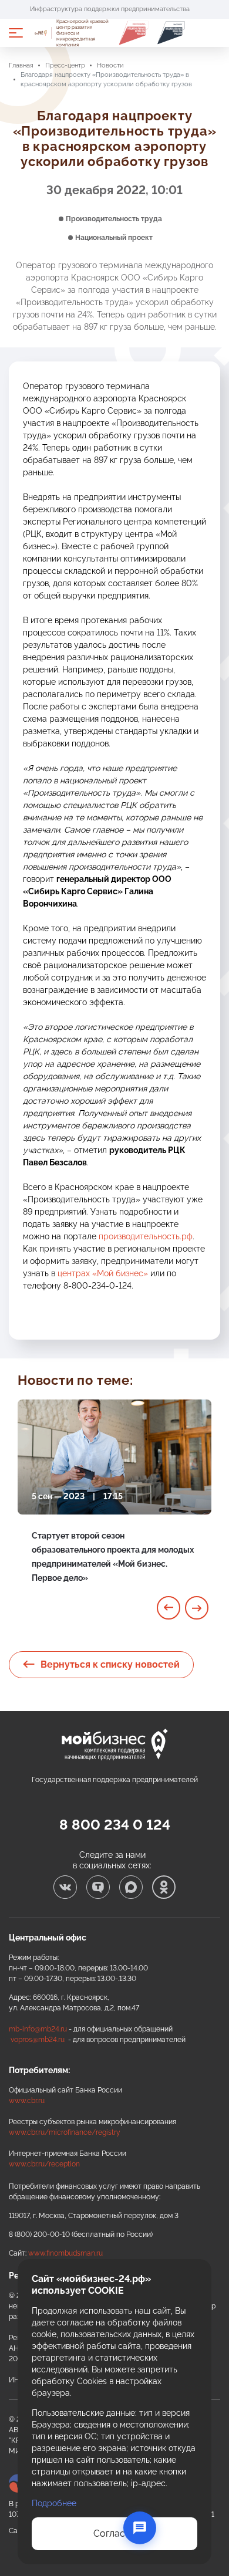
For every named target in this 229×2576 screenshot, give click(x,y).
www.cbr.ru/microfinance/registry (64, 2132)
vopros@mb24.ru (38, 2040)
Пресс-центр (65, 65)
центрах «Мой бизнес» (103, 1273)
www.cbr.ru (27, 2101)
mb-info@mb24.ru (38, 2029)
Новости (110, 65)
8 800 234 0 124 (114, 1824)
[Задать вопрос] (139, 2527)
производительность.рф (146, 1236)
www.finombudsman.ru (65, 2253)
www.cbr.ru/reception (44, 2164)
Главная (21, 65)
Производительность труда (114, 219)
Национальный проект (114, 238)
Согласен (114, 2533)
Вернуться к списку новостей (110, 1664)
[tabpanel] (114, 1505)
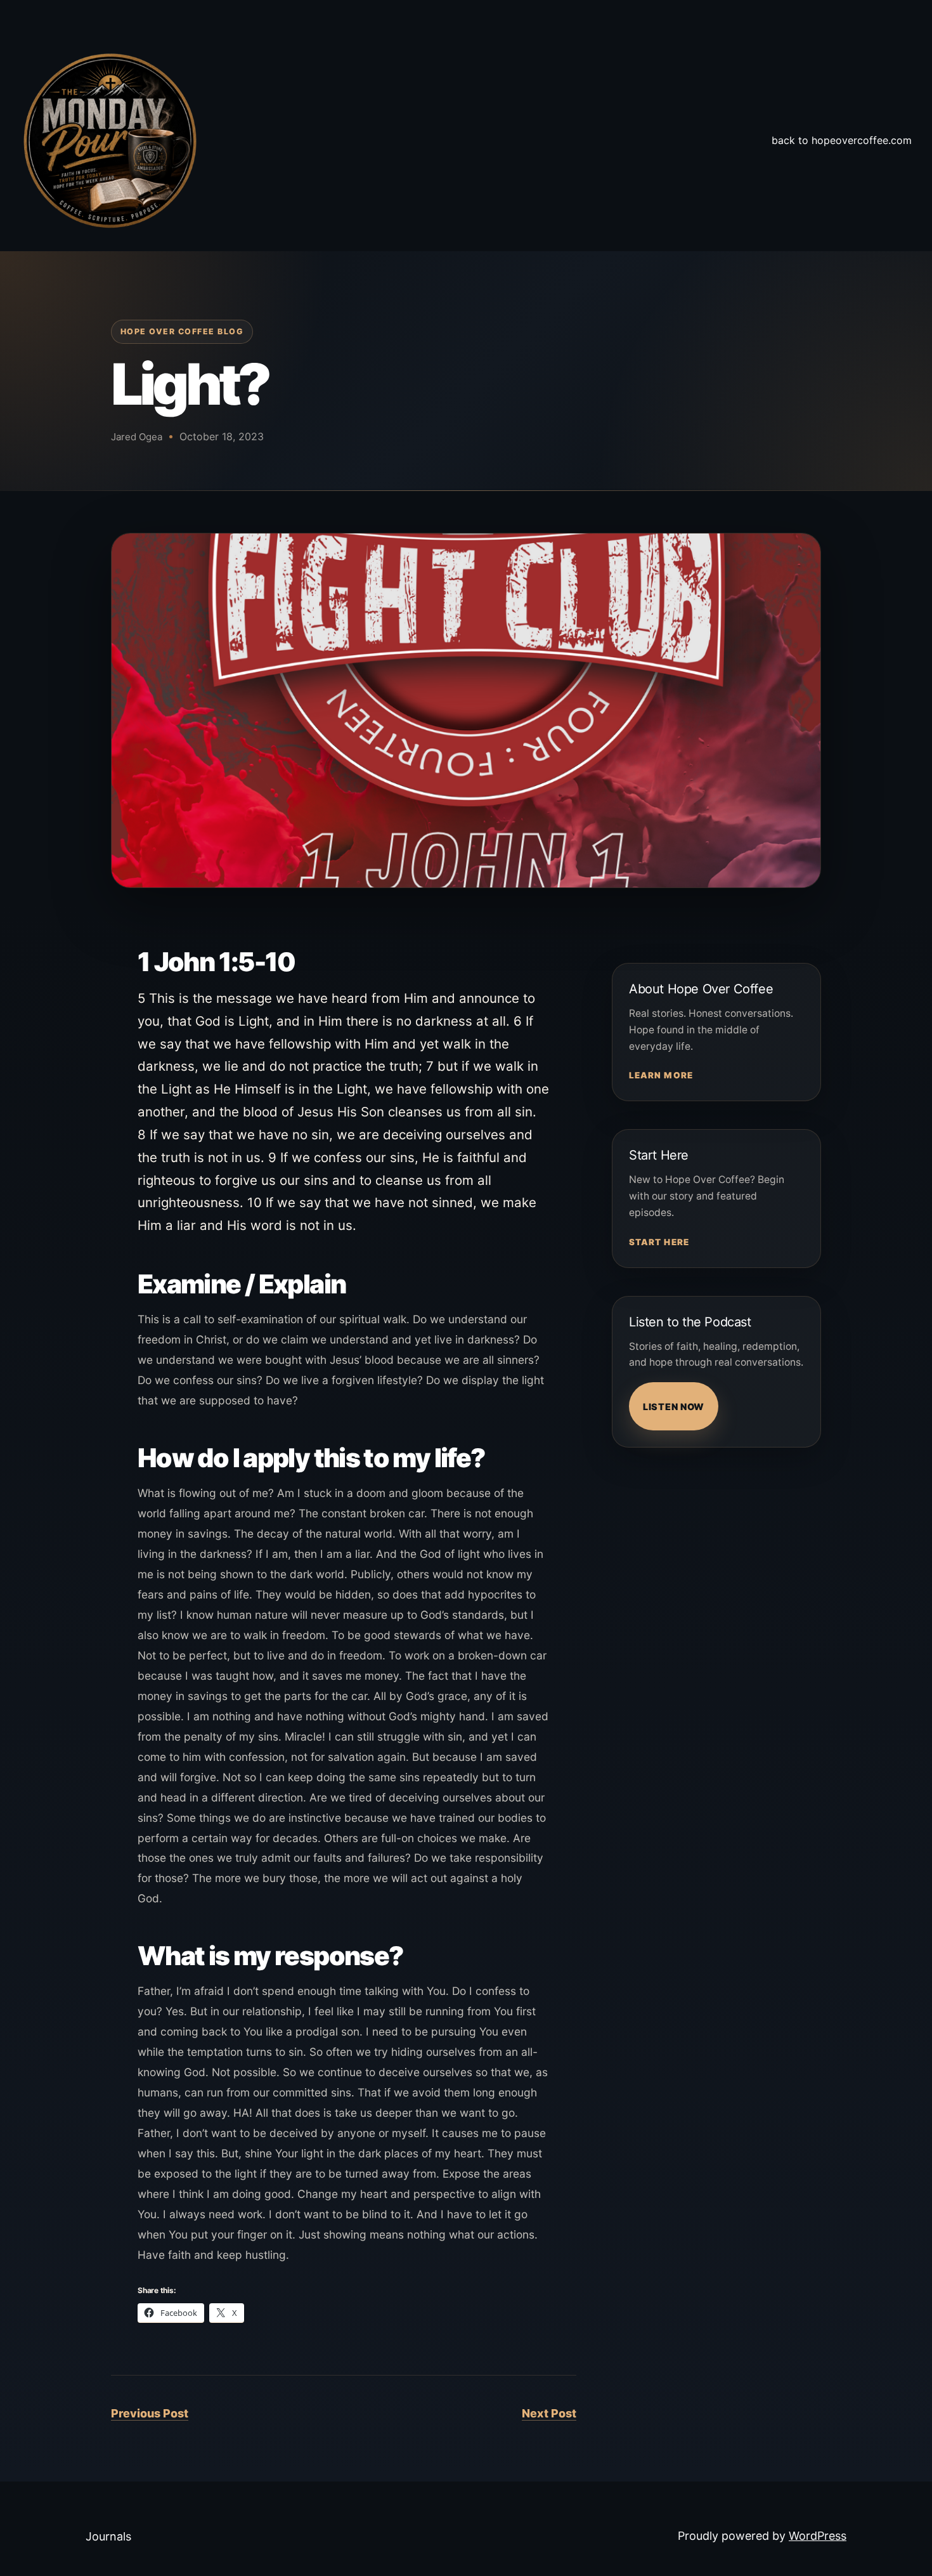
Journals (108, 2536)
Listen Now (673, 1406)
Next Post (549, 2413)
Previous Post (149, 2413)
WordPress (817, 2535)
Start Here (659, 1242)
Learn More (661, 1075)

-=-=-=-=-

# [TASK INSTRUCTIONS]
Every line above should be transcribed exactly, though no image should be carried over.

# [OUTPUT OF THE EXERCISE]
For every named target in this 229×2576 screenshot, give click(x,y).
www.cbr.ru/microfinance/registry (64, 2132)
vopros@mb24.ru (38, 2040)
Пресс-центр (65, 65)
центрах «Мой бизнес» (103, 1273)
www.cbr.ru (27, 2101)
mb-info@mb24.ru (38, 2029)
Новости (110, 65)
8 800 234 0 124 (114, 1824)
[Задать вопрос] (139, 2527)
производительность.рф (146, 1236)
www.finombudsman.ru (65, 2253)
www.cbr.ru/reception (44, 2164)
Главная (21, 65)
Производительность труда (114, 219)
Национальный проект (114, 238)
Согласен (114, 2533)
Вернуться к списку новостей (110, 1664)
[tabpanel] (114, 1505)
Journals (108, 2536)
Listen Now (673, 1406)
Next Post (549, 2413)
Previous Post (149, 2413)
WordPress (817, 2535)
Start Here (659, 1242)
Learn More (661, 1075)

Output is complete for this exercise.